Science

Patients demand unvaccinated blood, causing risky delays

Some hospital corridors have a particular kind of quiet—until you hear the click of a monitor alarm and suddenly everyone moves faster. In Nashville, a situation like that became part of a story about transfusions, donor rules, and the stubborn power of misinformation.

At Vanderbilt University Medical Center, Misryoum newsroom reported that patients needing blood transfusions were sometimes asking for a very specific kind of donation: blood that came from donors who had not been vaccinated against covid-19. The hospital has now publicly described how these requests affected care, including delays that contributed to a life-threatening reaction in at least one case.

Misryoum analysis indicates the requests were “often driven by misinformation about vaccine safety and the blood supply,” rather than by evidence-based concerns. Jeremy Jacobs, at Vanderbilt University Medical Center in Nashville, Tennessee, pointed to the broader system behind donated blood—how the community blood supply is already highly regulated and carefully screened, and how there is no evidence that requesting unvaccinated blood improves transfusion safety.

To understand what was happening in practice, Jacobs and colleagues analysed blood donations recorded at the Vanderbilt centre between January 2024 and December 2025. They found 15 patients—or their caregivers—who asked for directed donations, where a blood donation is given by a chosen person, often a relative, instead of being pulled from a blood bank. Directed donations are only permitted in the UK and Australia under exceptional circumstances, such as if someone has a rare blood type and a suitable blood-bank donor isn’t available. In the US, it’s allowed more broadly, but discouraged, with policies varying widely between centres.

Here’s the key detail: all 15 patients requested directed donations specifically because they wanted blood from a donor who they knew had not been vaccinated against covid-19. The snag is that the vaccination status of anonymised donors isn’t recorded or conveyed by blood banks, so the usual system can’t (and doesn’t try to) match transfusions to a donor’s vaccine history. And when patients insist anyway, it changes the workflow. The researchers found the requests led to treatment delays that put patients at risk—one extreme example involved a patient’s haemoglobin level reaching a critical point, which can cause organ injury and failure. Another patient developed anaemia.

Misryoum newsroom reporting also notes that directed donation is operationally more complex than using routine blood supplies. It takes more coordination, additional collection, processing, tracking, and timing. And while blood is screened before transfusion, direct donations have also been linked to a higher infection risk—because they are often one-off donations, rather than repeat community donations where donors might be known to blood banks and may be more cautious about exposure.

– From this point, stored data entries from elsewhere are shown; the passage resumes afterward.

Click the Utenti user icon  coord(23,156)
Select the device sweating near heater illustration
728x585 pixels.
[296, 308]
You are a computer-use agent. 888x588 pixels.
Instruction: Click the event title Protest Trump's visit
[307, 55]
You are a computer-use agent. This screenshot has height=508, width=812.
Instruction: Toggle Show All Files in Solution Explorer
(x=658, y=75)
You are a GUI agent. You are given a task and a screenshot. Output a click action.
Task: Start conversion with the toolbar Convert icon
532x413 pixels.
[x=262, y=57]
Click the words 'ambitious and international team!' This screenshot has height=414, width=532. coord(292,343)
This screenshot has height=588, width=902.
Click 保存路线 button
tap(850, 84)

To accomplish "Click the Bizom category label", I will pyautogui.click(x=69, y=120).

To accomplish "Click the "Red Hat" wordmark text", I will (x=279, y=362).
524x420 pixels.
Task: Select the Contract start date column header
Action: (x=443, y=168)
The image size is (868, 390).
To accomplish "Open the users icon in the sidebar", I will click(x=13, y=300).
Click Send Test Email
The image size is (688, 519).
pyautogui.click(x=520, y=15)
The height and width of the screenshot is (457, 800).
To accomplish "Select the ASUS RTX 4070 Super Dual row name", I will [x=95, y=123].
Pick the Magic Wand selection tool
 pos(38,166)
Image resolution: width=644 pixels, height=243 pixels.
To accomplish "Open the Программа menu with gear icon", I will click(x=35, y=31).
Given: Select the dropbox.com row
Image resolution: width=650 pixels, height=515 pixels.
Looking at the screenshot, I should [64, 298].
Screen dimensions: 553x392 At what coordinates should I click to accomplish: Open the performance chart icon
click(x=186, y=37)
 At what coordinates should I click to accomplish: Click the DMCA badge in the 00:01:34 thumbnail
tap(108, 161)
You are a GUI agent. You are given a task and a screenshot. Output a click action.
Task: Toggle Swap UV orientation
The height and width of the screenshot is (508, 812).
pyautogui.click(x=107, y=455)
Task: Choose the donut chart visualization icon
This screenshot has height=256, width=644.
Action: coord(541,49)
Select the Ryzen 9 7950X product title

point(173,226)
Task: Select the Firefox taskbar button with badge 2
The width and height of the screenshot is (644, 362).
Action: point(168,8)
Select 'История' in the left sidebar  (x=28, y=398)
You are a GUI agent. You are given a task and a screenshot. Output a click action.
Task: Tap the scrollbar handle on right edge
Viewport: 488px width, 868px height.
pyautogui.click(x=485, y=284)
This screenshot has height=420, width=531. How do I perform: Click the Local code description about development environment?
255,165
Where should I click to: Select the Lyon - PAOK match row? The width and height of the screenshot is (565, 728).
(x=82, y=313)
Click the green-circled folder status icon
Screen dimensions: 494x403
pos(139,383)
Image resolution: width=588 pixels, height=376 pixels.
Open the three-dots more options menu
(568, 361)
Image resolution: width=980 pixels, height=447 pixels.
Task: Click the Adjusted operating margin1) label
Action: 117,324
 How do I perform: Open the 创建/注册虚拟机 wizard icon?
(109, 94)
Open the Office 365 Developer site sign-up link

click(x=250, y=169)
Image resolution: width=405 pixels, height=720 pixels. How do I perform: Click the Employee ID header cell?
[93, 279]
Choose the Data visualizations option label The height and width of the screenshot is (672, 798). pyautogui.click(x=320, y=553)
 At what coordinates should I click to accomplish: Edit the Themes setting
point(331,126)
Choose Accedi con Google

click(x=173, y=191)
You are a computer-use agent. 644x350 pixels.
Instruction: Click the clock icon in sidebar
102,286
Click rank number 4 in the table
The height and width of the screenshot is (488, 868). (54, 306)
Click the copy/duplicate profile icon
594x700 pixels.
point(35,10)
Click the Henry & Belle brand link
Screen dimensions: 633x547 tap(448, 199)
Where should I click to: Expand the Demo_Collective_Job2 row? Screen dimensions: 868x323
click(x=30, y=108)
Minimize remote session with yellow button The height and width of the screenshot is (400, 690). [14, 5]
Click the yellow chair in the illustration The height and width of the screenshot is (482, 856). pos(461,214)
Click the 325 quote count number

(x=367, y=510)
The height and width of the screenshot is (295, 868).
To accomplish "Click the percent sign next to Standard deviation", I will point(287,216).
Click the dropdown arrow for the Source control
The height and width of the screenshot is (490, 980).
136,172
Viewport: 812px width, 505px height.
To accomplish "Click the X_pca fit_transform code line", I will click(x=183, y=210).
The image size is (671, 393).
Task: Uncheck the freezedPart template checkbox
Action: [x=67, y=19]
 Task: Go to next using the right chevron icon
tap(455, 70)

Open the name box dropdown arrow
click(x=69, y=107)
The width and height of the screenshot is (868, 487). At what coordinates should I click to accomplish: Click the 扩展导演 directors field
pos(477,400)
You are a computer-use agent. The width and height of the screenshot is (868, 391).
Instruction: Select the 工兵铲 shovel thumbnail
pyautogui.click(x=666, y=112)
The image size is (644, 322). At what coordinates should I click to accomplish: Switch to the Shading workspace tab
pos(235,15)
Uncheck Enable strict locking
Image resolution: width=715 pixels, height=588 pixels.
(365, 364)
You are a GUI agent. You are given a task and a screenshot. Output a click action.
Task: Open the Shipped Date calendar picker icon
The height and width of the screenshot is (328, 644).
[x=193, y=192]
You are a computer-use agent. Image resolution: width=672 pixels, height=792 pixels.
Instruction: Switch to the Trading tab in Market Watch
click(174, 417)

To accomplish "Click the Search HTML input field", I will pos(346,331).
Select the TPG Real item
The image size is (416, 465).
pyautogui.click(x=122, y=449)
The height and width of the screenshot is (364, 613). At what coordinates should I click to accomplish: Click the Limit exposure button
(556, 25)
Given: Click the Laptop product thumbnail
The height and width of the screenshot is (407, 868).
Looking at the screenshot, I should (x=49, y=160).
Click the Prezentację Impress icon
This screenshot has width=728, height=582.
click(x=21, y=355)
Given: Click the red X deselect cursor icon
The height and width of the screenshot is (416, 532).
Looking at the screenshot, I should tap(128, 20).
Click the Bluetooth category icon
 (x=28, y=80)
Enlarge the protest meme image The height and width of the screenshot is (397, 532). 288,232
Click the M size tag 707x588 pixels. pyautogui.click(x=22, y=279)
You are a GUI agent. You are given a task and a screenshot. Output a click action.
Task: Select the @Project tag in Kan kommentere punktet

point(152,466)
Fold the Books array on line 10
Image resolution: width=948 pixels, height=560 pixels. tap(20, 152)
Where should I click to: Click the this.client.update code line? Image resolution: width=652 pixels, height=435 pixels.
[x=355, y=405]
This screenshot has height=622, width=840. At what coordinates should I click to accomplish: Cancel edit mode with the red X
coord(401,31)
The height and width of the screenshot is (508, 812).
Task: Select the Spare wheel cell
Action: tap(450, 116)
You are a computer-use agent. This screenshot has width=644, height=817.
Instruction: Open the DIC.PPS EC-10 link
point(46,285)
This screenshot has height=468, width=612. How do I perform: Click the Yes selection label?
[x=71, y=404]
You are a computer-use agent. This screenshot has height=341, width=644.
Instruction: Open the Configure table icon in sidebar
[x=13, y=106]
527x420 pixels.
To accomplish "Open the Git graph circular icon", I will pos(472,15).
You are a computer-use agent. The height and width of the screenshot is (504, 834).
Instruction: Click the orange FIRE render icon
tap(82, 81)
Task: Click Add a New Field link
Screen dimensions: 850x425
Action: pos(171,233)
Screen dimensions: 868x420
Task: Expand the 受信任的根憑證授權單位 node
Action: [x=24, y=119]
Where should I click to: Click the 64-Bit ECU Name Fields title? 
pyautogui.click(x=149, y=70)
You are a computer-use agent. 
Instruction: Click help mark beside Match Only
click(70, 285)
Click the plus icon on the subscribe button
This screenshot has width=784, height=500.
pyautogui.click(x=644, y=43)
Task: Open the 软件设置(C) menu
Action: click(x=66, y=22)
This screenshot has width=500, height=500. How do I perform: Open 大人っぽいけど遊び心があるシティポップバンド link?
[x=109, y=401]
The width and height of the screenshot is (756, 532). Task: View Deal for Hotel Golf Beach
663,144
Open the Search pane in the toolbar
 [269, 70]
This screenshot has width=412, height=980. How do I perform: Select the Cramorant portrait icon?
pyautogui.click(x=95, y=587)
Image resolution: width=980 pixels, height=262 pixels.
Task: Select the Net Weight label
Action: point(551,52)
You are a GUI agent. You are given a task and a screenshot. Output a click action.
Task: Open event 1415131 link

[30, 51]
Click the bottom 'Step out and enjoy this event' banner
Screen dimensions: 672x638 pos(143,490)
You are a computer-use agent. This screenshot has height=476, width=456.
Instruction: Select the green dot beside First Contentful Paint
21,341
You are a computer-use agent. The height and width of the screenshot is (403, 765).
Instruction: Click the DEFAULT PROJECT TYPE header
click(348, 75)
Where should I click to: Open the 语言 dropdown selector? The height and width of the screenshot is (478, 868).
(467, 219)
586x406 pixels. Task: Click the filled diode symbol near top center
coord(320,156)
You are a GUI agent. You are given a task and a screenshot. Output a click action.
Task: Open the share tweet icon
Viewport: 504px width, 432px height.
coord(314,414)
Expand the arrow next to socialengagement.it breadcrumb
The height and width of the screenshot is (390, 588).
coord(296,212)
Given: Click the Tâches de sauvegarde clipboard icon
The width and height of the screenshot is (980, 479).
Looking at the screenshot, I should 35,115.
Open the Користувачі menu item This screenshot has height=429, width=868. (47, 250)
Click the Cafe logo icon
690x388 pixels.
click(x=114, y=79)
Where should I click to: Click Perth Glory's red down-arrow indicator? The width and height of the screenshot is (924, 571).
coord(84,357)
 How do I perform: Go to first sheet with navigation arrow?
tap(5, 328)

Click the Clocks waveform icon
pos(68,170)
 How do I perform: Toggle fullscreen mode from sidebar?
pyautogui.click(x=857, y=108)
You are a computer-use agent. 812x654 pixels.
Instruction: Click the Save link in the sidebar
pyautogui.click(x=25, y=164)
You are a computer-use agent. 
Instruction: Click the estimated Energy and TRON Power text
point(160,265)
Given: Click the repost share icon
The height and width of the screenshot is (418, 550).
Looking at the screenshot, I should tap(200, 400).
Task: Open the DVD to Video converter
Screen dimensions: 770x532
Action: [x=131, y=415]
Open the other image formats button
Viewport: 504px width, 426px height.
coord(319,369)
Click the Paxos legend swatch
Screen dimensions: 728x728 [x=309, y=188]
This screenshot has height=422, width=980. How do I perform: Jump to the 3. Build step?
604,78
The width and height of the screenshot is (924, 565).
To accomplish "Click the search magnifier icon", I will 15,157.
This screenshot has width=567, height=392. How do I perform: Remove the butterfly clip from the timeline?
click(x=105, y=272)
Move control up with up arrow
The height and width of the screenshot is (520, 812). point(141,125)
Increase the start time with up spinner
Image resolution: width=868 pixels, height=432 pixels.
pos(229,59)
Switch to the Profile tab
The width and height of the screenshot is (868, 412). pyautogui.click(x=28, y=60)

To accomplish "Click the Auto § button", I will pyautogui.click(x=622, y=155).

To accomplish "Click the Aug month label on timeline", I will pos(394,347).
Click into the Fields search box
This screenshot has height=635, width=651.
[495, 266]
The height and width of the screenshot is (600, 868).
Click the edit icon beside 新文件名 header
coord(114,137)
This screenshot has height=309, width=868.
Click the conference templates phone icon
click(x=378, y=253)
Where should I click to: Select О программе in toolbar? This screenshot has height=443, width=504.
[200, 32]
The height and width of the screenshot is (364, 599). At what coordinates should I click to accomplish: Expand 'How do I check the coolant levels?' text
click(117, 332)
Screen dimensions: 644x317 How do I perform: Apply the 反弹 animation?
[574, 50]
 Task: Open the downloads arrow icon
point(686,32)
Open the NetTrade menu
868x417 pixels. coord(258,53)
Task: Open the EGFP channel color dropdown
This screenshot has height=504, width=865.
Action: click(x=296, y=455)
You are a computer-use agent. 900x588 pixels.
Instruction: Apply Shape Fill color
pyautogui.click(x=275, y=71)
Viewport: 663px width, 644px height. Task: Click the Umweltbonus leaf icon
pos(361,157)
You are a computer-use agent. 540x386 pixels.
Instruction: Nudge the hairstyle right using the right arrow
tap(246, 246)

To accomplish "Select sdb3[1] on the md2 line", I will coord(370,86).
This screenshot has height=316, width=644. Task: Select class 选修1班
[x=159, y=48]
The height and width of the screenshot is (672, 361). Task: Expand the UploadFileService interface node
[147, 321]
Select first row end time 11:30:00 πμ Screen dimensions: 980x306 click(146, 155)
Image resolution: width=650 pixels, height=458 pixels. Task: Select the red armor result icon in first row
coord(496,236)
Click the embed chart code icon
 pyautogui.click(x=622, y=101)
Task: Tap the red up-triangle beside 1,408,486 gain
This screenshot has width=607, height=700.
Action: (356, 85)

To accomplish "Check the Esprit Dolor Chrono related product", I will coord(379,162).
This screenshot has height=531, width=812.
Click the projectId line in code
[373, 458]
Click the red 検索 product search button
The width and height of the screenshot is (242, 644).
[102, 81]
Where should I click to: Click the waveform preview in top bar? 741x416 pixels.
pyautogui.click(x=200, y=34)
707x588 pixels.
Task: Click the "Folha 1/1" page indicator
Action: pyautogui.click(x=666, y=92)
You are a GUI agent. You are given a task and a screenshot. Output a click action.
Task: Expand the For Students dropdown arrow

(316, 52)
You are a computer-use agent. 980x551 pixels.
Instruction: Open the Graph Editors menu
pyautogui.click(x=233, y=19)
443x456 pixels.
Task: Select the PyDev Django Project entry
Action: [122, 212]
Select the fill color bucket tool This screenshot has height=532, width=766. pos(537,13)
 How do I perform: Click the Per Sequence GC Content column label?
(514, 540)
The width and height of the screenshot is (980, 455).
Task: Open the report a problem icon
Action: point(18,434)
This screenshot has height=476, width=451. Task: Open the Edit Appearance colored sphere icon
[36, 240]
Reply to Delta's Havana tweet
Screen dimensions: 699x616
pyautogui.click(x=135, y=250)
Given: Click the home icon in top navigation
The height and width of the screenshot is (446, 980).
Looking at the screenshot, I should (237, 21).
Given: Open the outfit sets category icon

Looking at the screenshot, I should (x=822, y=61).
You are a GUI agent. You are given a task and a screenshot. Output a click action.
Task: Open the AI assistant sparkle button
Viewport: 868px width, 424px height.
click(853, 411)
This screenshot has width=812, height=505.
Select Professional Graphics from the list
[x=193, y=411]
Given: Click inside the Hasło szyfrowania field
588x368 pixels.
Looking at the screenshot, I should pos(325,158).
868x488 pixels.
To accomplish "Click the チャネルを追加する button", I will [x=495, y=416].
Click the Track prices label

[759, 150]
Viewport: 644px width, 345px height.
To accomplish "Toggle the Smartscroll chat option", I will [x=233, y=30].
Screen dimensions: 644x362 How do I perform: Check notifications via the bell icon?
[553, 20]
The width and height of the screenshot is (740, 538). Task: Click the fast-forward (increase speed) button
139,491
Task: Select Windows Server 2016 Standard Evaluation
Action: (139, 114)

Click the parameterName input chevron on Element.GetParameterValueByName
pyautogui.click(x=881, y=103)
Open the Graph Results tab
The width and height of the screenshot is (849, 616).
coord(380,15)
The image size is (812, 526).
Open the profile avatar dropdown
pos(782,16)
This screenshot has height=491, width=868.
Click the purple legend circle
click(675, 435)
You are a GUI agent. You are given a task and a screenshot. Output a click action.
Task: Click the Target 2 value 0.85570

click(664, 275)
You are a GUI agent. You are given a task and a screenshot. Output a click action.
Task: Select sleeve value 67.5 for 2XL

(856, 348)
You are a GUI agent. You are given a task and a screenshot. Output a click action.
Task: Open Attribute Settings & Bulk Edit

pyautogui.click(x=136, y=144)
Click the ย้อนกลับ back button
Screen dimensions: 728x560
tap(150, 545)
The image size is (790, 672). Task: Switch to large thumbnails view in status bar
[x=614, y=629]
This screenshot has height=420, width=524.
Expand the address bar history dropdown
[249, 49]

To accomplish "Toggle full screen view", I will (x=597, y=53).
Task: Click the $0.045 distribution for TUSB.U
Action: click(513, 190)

This debate isn’t new in medical history, either. Directed donation became more prominent during the HIV/AIDS epidemic in the 1980s and early 1990s, then resurfaced again when mRNA covid-19 vaccines became available. These vaccines work by injecting part of SARS-CoV-2’s genetic code so the body produces one of its proteins; the immune system then reacts and helps clear cells with that protein if the person later catches the virus. Research has repeatedly shown the vaccines are safe and highly effective—but misinformation has wrongly linked them to fertility problems and other health issues, and conspiracy theories have even claimed the vaccines contain a microchip and affect DNA.

Misryoum newsroom analysis also points to confirmation that’s been growing elsewhere: in 2025, a study found that receiving blood donations from people vaccinated against covid-19 is safe. “Requests for unvaccinated blood reflect broader uncertainty about vaccines among a proportion of the public, rather than any recognised transfusion risk,” said Ash Toye at the University of Bristol, UK. Meanwhile, Misryoum editorial desk noted that the Welsh Blood Service said last year that people were asking about donors’ vaccination status, and that there was a rejected petition to split blood donations by vaccination status. Still, in Oklahoma, legislators proposed mandating that patients have access to unvaccinated blood—so the pressure may not be easing anytime soon.

Overall, the Vanderbilt experience is a reminder of how misinformation can create real operational burdens for patients, hospitals, and blood providers. Jacobs’ message is also pretty clear: address concerns respectfully and thoughtfully, even when they aren’t supported by evidence. And—actually, it’s hard to say whether that’s going to be enough by itself, especially when the system can’t reliably sort donors by vaccine history without compromising safety and speed.